» Work order
The copy should begin at the line containing "Click the Jira automation sender name" and end at the last line of the material. Please reproduce those lines exactly and keep pictures out.

[[ Data shown open ]]

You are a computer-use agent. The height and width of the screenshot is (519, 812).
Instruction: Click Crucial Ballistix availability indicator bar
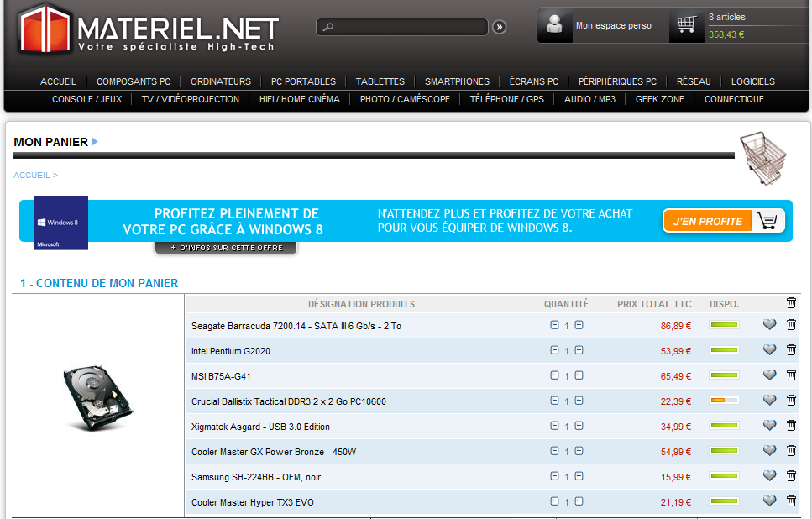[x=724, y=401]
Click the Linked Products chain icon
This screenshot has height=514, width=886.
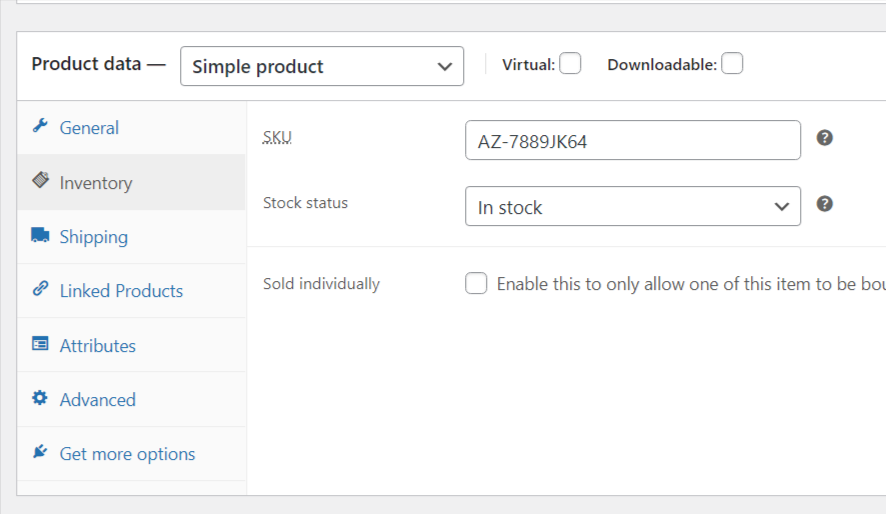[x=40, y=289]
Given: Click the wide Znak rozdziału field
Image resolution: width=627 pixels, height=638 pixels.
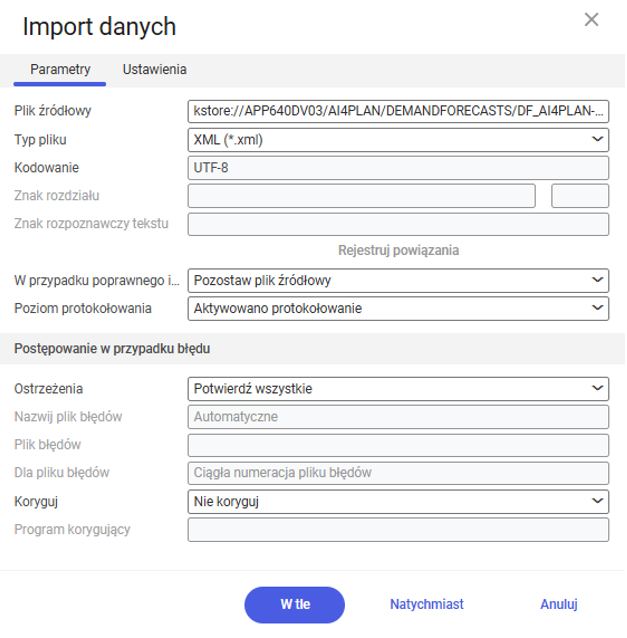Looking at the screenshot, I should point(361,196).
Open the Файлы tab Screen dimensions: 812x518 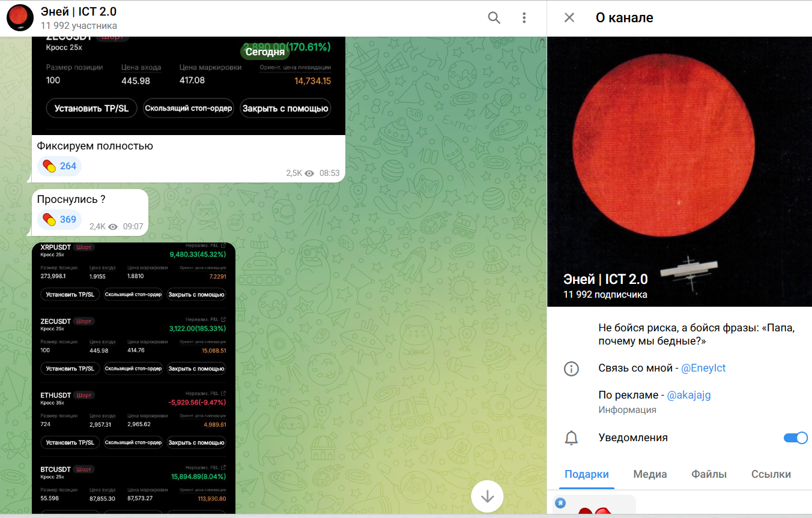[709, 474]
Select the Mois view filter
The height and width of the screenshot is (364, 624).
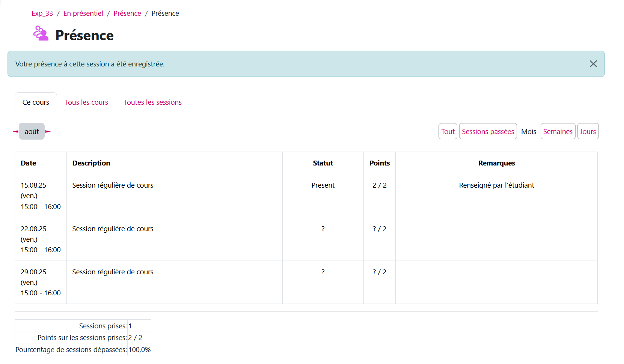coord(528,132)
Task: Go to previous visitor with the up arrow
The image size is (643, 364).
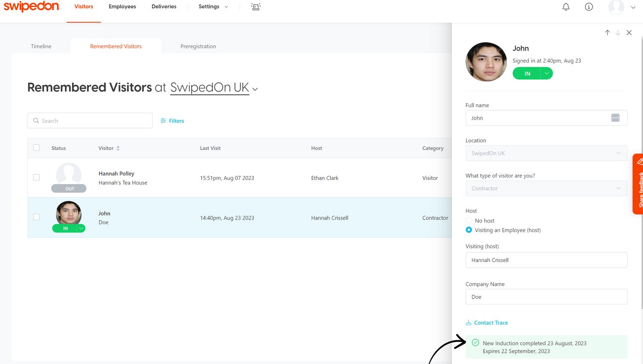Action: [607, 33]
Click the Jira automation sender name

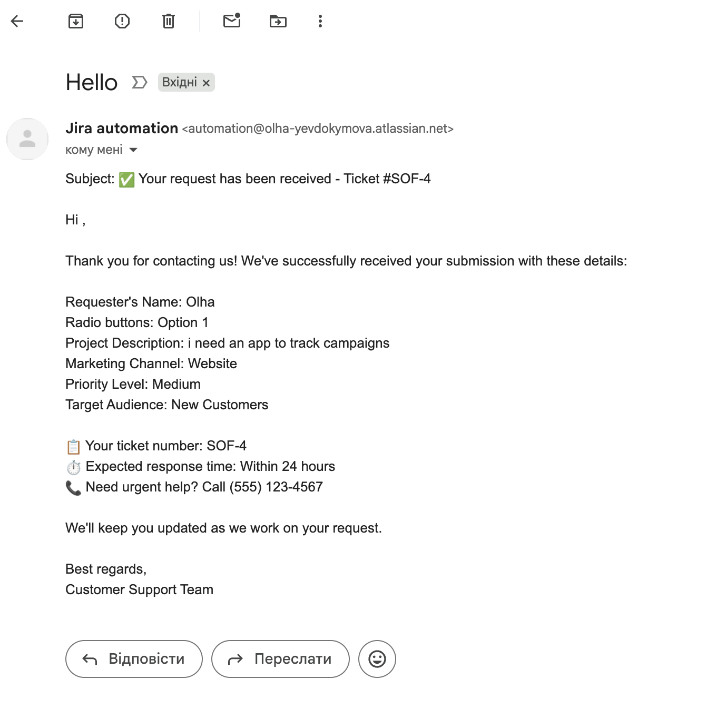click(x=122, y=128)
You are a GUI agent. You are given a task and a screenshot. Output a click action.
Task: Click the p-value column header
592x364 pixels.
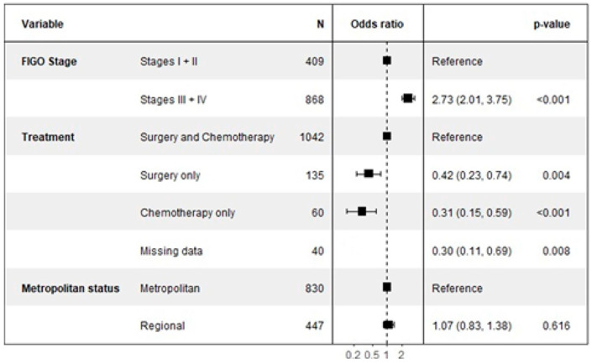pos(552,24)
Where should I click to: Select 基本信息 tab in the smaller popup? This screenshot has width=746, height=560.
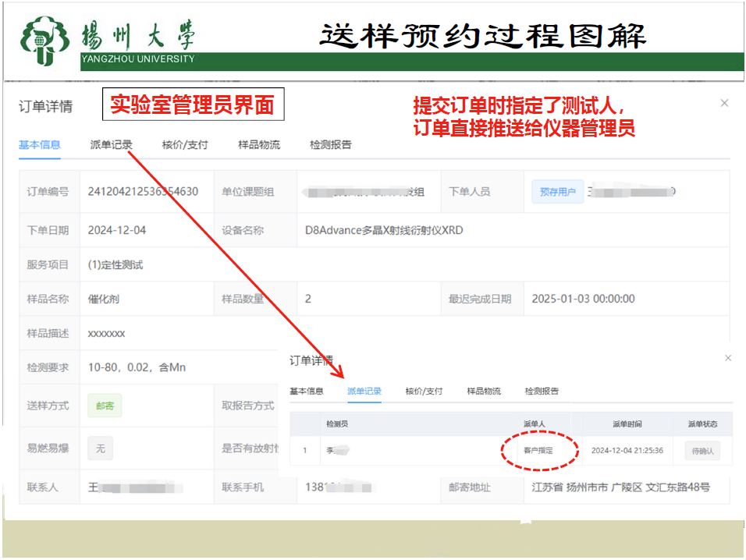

[[ Data shown closed ]]

» Exercise output
Click the Jira automation sender name

click(x=122, y=128)
You are a GUI agent. You are given a task and a screenshot. Output a click action.
Task: Click the p-value column header
592x364 pixels.
pos(552,24)
Where should I click to: Select 基本信息 tab in the smaller popup? This screenshot has width=746, height=560.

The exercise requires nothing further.